╔══
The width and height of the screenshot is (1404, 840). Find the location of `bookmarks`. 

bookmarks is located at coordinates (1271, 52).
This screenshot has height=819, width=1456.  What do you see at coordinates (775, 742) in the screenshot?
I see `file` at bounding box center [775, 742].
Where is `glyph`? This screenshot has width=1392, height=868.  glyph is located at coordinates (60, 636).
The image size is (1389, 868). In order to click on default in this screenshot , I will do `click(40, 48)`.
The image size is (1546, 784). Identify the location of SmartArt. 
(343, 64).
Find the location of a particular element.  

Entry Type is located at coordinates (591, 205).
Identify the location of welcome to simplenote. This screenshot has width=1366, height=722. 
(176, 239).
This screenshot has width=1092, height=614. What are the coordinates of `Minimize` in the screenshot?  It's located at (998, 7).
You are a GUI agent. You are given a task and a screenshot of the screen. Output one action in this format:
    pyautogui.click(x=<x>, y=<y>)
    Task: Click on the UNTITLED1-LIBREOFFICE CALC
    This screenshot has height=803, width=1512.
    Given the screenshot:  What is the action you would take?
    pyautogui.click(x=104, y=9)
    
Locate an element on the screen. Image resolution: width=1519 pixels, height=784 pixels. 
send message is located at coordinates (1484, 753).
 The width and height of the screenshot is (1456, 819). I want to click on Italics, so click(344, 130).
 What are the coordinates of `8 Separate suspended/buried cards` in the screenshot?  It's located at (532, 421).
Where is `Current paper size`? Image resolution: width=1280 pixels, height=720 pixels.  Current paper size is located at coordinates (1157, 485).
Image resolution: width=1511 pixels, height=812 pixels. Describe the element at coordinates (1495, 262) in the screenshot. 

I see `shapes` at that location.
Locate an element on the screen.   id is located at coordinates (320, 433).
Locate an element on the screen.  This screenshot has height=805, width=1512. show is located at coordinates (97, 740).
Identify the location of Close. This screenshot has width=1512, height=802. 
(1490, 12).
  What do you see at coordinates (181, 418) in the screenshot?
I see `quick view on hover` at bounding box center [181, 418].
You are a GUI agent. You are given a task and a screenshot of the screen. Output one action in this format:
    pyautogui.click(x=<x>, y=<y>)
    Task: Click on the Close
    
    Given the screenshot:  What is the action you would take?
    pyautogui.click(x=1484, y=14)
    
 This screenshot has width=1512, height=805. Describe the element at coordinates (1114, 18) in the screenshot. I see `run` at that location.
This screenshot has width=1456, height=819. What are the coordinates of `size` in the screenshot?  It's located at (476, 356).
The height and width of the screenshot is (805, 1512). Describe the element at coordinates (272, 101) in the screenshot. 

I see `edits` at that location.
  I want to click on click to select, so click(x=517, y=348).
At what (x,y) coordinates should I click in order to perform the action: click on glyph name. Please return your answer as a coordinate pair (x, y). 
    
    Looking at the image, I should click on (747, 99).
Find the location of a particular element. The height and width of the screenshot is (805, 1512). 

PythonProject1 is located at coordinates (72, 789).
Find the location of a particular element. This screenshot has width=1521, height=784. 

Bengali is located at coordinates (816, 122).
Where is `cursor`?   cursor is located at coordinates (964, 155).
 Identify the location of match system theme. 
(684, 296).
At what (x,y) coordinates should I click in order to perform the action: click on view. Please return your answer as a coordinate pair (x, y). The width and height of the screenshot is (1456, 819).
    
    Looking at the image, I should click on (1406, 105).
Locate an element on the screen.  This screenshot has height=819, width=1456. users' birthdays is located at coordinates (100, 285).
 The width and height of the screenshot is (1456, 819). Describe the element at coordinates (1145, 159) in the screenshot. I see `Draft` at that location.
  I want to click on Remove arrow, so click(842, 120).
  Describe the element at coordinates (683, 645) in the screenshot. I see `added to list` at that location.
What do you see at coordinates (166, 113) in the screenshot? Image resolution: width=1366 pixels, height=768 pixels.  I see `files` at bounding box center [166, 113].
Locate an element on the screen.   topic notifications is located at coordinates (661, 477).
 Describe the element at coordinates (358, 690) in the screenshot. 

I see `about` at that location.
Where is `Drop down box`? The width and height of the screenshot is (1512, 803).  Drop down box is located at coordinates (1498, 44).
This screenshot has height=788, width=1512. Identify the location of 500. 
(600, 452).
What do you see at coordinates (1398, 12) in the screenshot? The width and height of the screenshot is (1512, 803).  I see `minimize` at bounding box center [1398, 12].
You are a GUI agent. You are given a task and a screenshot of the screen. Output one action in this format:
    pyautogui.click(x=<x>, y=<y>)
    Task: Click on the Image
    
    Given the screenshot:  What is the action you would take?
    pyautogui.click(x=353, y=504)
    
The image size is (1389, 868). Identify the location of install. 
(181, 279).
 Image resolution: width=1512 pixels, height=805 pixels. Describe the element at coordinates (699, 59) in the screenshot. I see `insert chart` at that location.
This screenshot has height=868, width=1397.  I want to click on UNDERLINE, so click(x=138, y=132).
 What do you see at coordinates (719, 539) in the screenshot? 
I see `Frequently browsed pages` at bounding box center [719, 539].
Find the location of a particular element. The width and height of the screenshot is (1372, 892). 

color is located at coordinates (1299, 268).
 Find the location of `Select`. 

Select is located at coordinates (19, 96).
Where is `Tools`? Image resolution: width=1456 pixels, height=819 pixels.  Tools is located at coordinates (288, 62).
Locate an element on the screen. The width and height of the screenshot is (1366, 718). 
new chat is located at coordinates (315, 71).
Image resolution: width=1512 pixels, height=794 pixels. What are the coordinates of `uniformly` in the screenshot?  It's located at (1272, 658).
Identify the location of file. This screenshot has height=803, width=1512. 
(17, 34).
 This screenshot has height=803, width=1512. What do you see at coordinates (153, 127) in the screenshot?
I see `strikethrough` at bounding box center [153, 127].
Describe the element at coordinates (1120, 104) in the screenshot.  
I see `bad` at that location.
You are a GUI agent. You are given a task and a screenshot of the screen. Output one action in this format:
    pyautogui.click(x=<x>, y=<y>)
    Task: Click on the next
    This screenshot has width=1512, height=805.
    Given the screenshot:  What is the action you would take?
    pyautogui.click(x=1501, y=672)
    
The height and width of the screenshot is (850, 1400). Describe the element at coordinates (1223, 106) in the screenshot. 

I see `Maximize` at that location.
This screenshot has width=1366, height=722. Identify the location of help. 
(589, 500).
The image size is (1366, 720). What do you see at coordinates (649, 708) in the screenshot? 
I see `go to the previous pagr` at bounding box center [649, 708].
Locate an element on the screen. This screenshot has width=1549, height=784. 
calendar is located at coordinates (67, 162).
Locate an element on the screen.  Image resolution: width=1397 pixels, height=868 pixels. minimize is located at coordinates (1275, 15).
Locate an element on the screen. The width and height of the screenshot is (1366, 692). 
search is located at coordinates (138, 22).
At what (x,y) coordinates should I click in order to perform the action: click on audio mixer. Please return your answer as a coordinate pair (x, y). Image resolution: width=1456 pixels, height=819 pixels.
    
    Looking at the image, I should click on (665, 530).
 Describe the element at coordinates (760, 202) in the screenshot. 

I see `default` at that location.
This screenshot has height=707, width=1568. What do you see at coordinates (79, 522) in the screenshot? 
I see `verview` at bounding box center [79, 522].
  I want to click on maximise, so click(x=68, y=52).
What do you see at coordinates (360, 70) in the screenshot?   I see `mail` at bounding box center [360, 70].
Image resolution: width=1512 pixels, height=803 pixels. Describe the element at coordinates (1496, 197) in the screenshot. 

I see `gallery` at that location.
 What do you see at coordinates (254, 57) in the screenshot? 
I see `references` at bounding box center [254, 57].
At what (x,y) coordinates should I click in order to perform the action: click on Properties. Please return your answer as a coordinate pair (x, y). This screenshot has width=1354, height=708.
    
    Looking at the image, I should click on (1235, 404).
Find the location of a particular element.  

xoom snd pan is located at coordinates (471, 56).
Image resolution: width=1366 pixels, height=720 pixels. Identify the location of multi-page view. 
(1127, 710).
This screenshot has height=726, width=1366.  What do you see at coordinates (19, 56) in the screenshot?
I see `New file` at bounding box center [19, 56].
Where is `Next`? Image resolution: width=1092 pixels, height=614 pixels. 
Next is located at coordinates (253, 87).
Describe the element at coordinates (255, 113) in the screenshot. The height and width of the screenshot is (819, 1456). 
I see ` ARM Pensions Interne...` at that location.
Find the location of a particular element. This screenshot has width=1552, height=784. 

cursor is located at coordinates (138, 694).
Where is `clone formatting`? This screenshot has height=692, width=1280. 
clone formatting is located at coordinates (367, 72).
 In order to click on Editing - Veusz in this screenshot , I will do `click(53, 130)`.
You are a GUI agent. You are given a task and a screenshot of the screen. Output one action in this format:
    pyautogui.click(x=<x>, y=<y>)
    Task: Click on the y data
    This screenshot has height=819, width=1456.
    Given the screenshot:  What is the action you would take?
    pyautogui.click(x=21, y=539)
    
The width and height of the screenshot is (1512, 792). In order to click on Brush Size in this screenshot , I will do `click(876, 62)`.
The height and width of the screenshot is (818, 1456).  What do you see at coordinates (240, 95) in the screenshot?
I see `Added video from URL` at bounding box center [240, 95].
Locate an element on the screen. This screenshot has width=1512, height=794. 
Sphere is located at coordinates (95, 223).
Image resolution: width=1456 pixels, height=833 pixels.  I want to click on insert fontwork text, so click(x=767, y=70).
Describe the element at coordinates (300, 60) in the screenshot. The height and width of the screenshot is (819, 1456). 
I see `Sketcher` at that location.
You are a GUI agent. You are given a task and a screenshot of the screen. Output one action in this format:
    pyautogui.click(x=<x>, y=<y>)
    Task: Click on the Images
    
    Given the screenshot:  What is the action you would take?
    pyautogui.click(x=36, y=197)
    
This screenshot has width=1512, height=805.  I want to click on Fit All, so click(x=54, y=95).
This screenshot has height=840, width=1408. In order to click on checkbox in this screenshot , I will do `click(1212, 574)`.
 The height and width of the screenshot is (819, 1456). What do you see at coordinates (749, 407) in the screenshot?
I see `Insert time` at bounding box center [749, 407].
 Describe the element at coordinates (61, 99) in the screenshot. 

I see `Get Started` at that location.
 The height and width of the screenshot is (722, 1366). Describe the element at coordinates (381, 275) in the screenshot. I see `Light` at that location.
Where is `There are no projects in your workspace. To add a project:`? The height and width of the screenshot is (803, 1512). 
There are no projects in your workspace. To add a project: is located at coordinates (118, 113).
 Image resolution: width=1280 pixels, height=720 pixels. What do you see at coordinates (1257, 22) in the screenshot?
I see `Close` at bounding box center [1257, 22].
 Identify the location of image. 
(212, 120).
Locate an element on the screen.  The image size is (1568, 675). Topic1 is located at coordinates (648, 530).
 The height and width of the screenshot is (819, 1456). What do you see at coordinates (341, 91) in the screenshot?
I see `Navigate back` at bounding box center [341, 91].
╚══
## [Written instruction]
Please lay out the lines of the entries above as a Markdown table with the columns Number and Content, starting at the line that contains "Describe the element at coordinates (1120, 104)" and ending at the line that contains "pyautogui.click(x=1501, y=672)". Include both of those lines and skip any blank lines.

## [Response to the exercise]
| Number | Content |
|---|---|
| 1 | Describe the element at coordinates (1120, 104) in the screenshot.   |
| 2 | I see `bad` at that location. |
| 3 | You are a GUI agent. You are given a task and a screenshot of the screen. Output one action in this format: |
| 4 |     pyautogui.click(x=<x>, y=<y>) |
| 5 |     Task: Click on the next |
| 6 |     This screenshot has width=1512, height=805. |
| 7 |     Given the screenshot:  What is the action you would take? |
| 8 |     pyautogui.click(x=1501, y=672) |